Which nutrients are suitable for cyclists? Are there substances to be assimilated to a greater or lesser extent or even avoided? Let’s look at the macro-division of nutrients for endurance sports.
The nutrients for cyclists par excellence: Carbohydrates
Carbohydrates are divided into simple and complex. In simple form, they are present in fruit, honey and sugar; they are quickly digested, and for this reason they are a source of energy for immediate use in the body. In complex form they are found in cereals, bread, pasta, potatoes. Here they are not readily available for energy production but are used more gradually. Carbohydrates are first stored in energy reserve tanks. The most important is glycogen, which is present in the muscles and liver. Wholemeal flours are preferable carbohydrates over refined ones because they are complete with all the Macronutrients.

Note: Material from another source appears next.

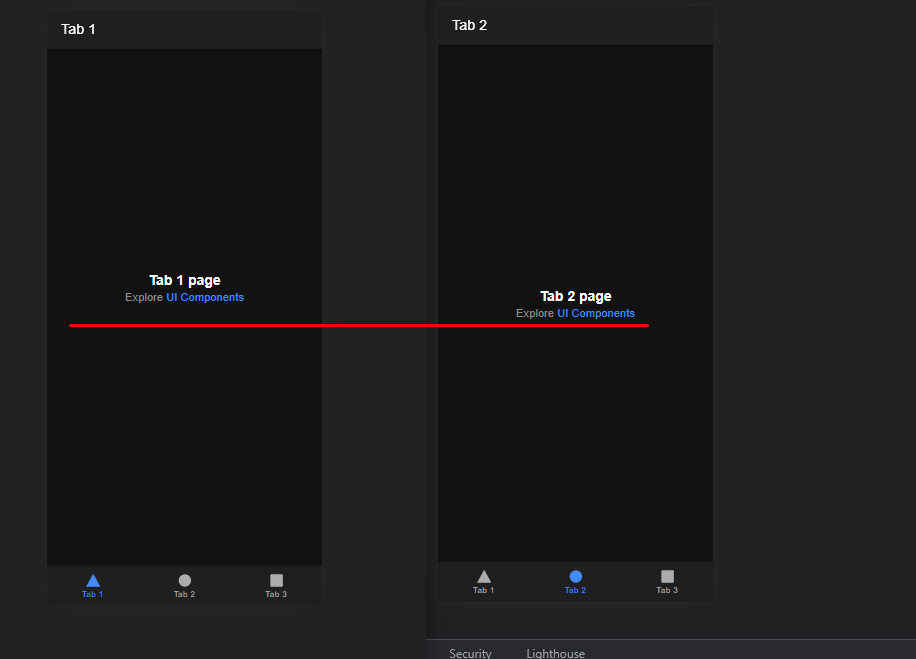Click the blue circle icon in the Tab 2 screen

pos(576,576)
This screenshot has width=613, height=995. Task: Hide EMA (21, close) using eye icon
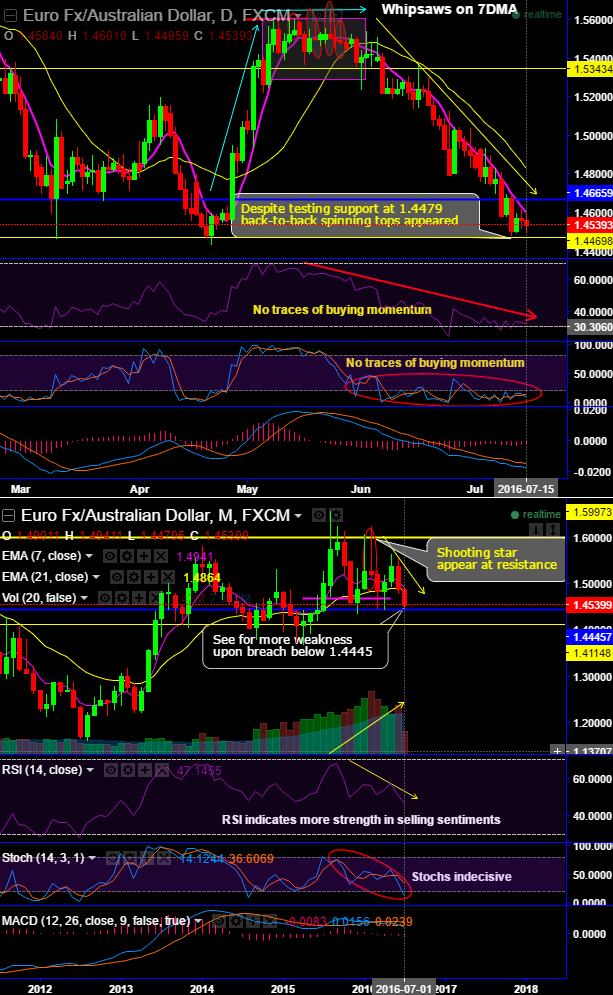(117, 577)
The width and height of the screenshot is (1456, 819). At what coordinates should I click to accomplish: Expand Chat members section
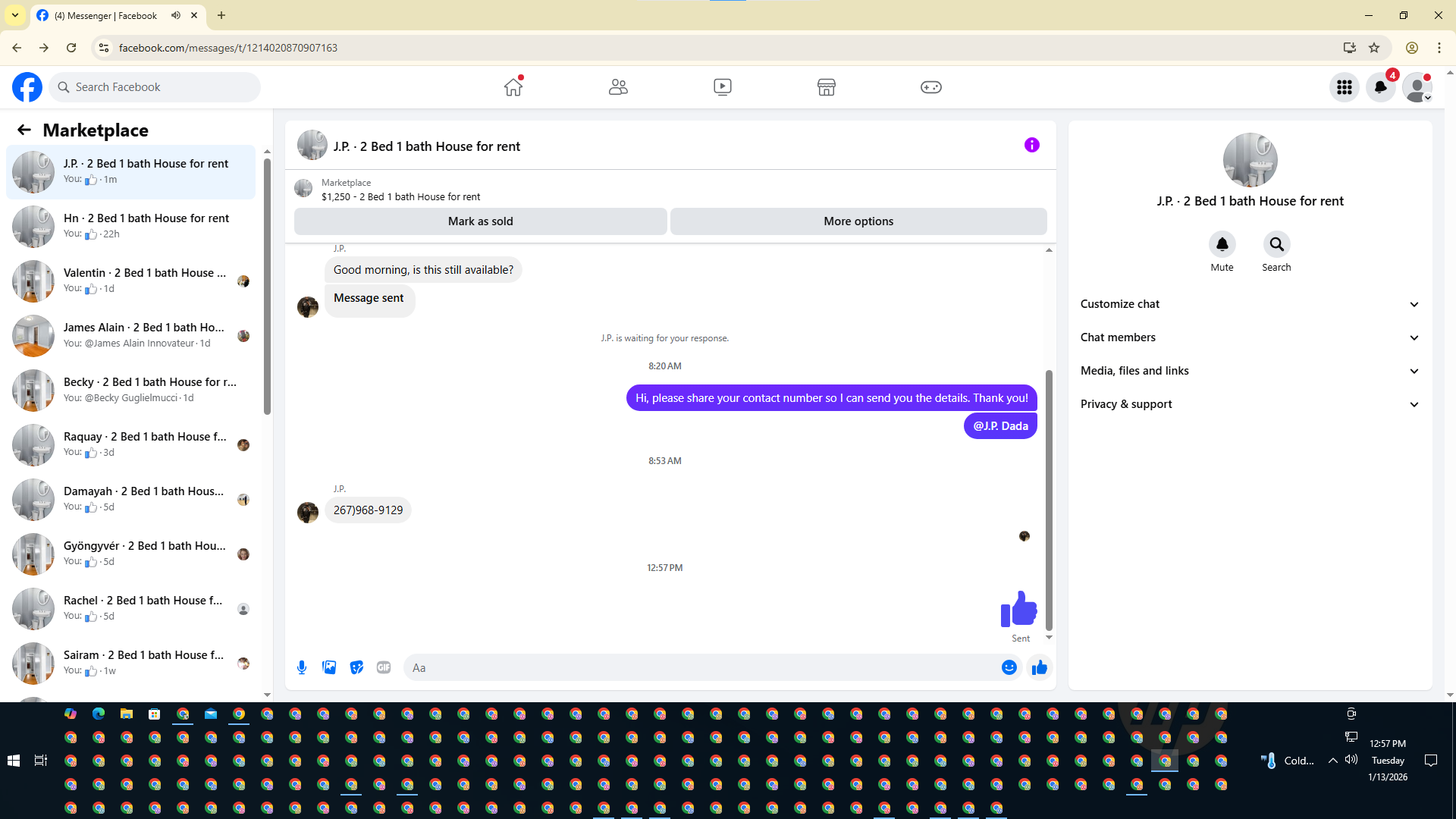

Carbohydrates are the basis for the reconstruction of ATP molecules. So, in short, they are the best in providing energy, and for this reason they are the basis of any sporting activity, as long as you know how to quantify the doses and timing well.
Fats: nutrients that the cyclist must take or avoid?
Fats (or lipids) are contained in condiments such as oil and butter and in cheese, milk, meats, and cured meats. They have the highest energy power and are stored in the adipose tissue. It is often thought that fats are to be totally avoided. In fact, fats perform some crucial tasks, such as providing a long-lasting energy reserve, helping thermoregulation, providing protection and support for organs.
Therefore, they are to be taken in the correct amount but not to be avoided because they are vital.
Proteins, the building blocks of our body
Proteins respond to plastic needs, i.e. the function of protecting and regenerating the tissues that are consumed every day in the body. They perform the energy function only in case of need. Proteins are inside foods of animal origin (meat, fish, eggs, milk and derivatives) and vegetable origin (legumes and cereals). The total daily protein requirement varies in relationship to age and physical activity. A certain amount of protein must be ensured daily. This quantity is called the minimum amount of wear and corresponds to approximately 1 g / kg of body weight but increases to 1.5 g as a function of physical activity. This calculation is based on assimilated proteins. Not all the proteins we introduce are assimilated in the same way. The quality of the proteins can be very different from each other.
We cannot provide you with the exact doses for proper sports nutrition because it should be evaluated on a case-by-case basis. However, we hope to have clarified some doubts about the importance of a complete and balanced diet, which takes into account our needs concerning our motor activity.